Paradójicamente, valorar menos las cosas materiales no lleva a consumir menos, sino más. Tratar las cosas que nos rodean como productos de usar y tirar, simples objetos utilitarios y prescindibles que no estamos obligados a cuidar ni a tratar con afecto, hace que las sustituyamos sin remordimientos al menor desperfecto, al contrario del Golf de Llorente. En su artículo, él cita a Chesterton: «Las cosas no son lo que son, sino lo que significan». Y yo añado, en la misma línea, a Ratzinger: «Las cosas son más que cosas: señales, cuya significación se extiende por encima de su fuerza sensible inmediata».

El piso de soltero de 101 dálmatas

Dejemos de lado por un momento lo racional y utilicemos la intuición: ¿soy el único que se siente instintivamente incómodo en una casa demasiado diáfana? De niño, el piso del soltero de Roger Radcliffe en Londres, lleno de instrumentos musicales, cuadros, periódicos deshojados y zapatillas perdidas, siempre me pareció un ideal estético mucho más deseable que las mansiones blanquísimas y ordenadas de los supervillanos.

Hoy la estética de AirBnb es una amenaza global contra el buen gusto y la diversidad decorativa. Paredes blancas, sofás idénticos, prints sin alma en las paredes. Nada innecesario. Nada verdaderamente bello, porque las cosas demasiado repetidas rara vez lo son.

Que nadie se tome este artículo como una defensa del síndrome de Diógenes o del horror vacui. Tampoco de los pañitos de ganchillo o los platos-souvenir. Pero eso no es un problema relacionado con el maximalismo, sino con el sentido estético, y la solución no es vaciar la casa, sino tenerla llena de cosas hermosas, que de verdad podamos apreciar.

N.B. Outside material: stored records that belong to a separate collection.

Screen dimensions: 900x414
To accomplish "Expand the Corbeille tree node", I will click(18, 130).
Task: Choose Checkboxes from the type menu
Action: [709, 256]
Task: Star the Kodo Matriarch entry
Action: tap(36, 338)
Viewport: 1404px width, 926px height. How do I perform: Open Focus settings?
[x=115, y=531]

Una vida en 45 metros cúbicos

De lo estético a lo ético, la dictadura de lo útil invade cada vez más áreas de nuestra sociedad. Nuccio Ordine ha explicado bien lo imprescindible que es hacer cosas «que no dan ningún beneficio, no producen ganancias, pero sirven para alimentar la mente, el espíritu y evitar la deshumanización». También en el terreno material, poseer cosas que no utilizamos a menudo, pero que apreciamos, sirve como recordatorio de que en la vida hay cosas importantes que no son útiles, y que, de hecho, suelen ser las más importantes de todas.

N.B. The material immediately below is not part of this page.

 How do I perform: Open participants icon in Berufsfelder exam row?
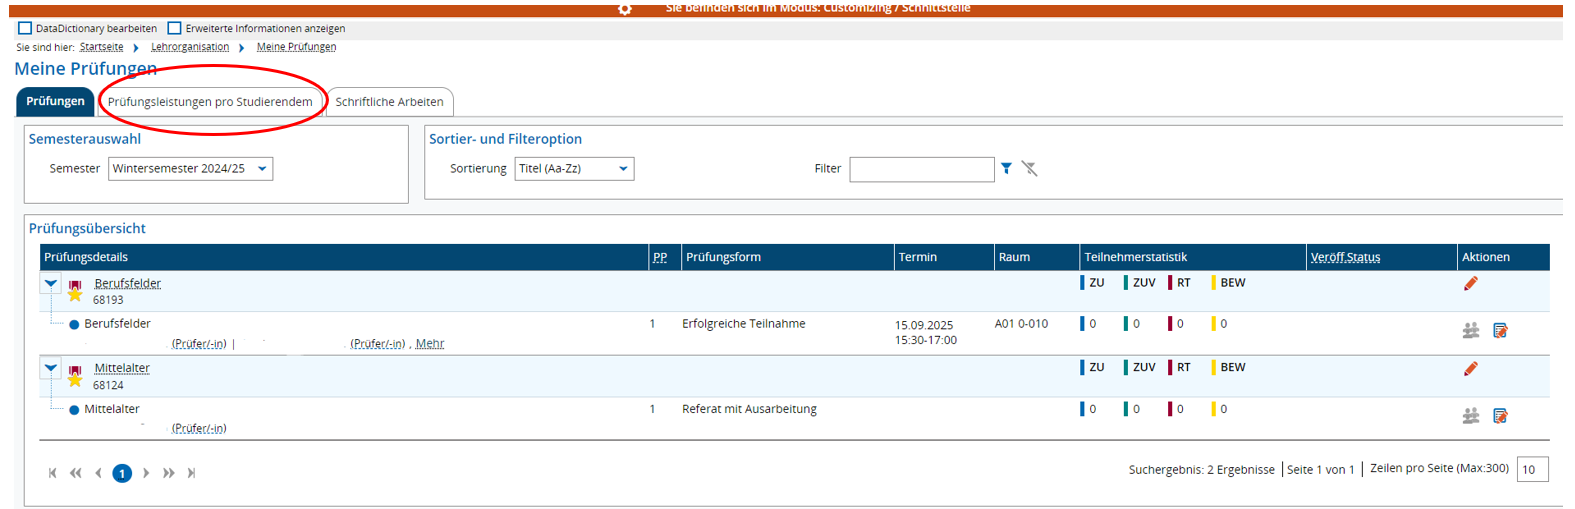click(x=1470, y=330)
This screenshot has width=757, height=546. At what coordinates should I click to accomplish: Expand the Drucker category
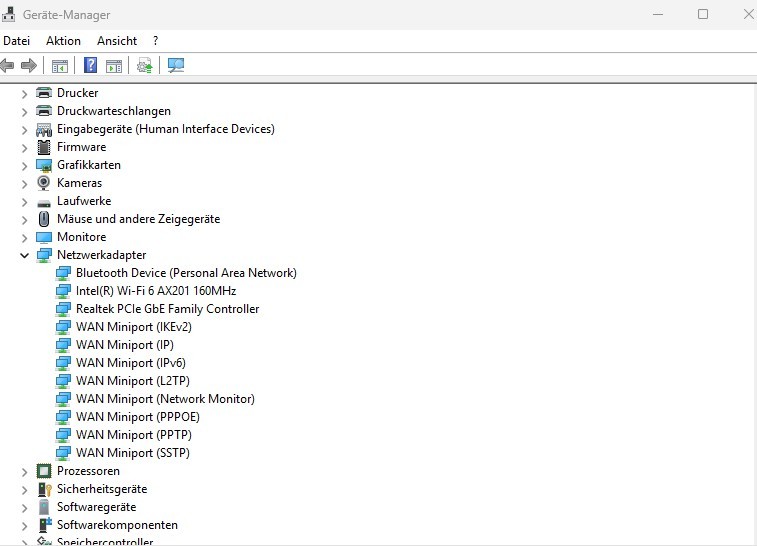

Quedémonos con lo sano que pueda tener el minimalismo, con su invocación a la sobriedad y al orden, pero no nos pongamos a vaciar nuestra casa compulsivamente, porque es posible que, por el camino, nos deshagamos de cosas que hacen que la vida merece ser vivida. Cosas que nos recuerdan personas o momentos, que envejecieron con nosotros y que no merecen acabar en el basurero.

De modo que, respondiendo a la pregunta del inicio, no: no me siento culpable por tener 45 metros cúbicos de cosas que me gustan, de objetos que me hacen feliz y que espero que me acompañen muchos años. Lo relevante, creo, no es si tenemos mucho o poco, sino cómo lo tenemos, qué clase de relación tenemos con lo que nos rodea. No pidamos perdón a Marie Kondo por tener cosas innecesarias que nos ayudan a construir una vida buena.